▸ Task
Wherever the word "agent" appears in a line of the data, that line should be copied.

Items from a dataset:
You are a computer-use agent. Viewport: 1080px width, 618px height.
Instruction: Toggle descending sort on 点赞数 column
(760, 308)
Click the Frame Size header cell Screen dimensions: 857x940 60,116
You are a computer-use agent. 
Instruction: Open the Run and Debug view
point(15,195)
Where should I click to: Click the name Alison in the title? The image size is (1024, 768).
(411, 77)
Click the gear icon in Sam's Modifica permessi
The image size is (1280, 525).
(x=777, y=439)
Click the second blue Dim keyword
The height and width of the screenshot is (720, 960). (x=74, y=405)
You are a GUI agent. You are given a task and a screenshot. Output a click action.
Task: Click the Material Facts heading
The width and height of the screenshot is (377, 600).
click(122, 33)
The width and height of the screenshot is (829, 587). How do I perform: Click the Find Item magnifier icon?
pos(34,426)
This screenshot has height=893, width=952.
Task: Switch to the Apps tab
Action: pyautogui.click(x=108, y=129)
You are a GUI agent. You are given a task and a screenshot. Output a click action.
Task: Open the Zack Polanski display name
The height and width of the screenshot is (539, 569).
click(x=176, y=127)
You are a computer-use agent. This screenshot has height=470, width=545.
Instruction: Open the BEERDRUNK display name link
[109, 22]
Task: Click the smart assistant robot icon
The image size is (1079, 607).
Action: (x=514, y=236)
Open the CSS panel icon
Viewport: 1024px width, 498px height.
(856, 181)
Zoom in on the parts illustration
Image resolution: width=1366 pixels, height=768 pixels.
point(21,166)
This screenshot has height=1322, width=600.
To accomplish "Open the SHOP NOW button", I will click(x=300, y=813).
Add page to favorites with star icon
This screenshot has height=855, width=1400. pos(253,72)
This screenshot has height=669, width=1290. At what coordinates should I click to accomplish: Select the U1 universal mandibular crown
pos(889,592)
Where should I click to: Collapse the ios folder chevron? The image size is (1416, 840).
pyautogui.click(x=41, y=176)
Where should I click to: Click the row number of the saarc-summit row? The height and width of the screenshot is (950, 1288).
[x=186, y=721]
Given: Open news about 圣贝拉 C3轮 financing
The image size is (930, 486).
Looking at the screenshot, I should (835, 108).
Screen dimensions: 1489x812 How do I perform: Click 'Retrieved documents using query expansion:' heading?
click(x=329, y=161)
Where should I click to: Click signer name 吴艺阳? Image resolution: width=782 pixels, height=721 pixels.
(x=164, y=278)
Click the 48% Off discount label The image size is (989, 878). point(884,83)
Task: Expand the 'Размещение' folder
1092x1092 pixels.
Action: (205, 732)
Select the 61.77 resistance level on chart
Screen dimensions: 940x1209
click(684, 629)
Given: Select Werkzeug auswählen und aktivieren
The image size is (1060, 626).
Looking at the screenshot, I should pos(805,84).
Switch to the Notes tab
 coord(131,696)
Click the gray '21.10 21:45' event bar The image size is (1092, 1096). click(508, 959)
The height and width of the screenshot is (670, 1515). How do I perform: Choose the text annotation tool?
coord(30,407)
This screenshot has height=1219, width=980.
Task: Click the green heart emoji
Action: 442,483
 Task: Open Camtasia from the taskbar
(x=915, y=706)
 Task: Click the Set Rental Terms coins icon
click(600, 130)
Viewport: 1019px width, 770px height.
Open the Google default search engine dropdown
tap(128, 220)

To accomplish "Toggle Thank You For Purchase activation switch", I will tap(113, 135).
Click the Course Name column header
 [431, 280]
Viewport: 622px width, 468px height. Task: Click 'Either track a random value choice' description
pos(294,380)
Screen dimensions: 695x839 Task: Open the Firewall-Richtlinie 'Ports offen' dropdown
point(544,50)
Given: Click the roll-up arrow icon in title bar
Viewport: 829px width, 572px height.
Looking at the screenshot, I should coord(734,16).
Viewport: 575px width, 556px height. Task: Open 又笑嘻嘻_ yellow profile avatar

▸ Final answer
You are a computer-use agent. Viewport: 1080px width, 618px height.
You are a computer-use agent. 
You are a GUI agent. You are given a task and a screenshot. Output a click action.
You are a GUI agent. You are given a task and a screenshot. Output a click action.
You are a computer-use agent. This screenshot has height=470, width=545.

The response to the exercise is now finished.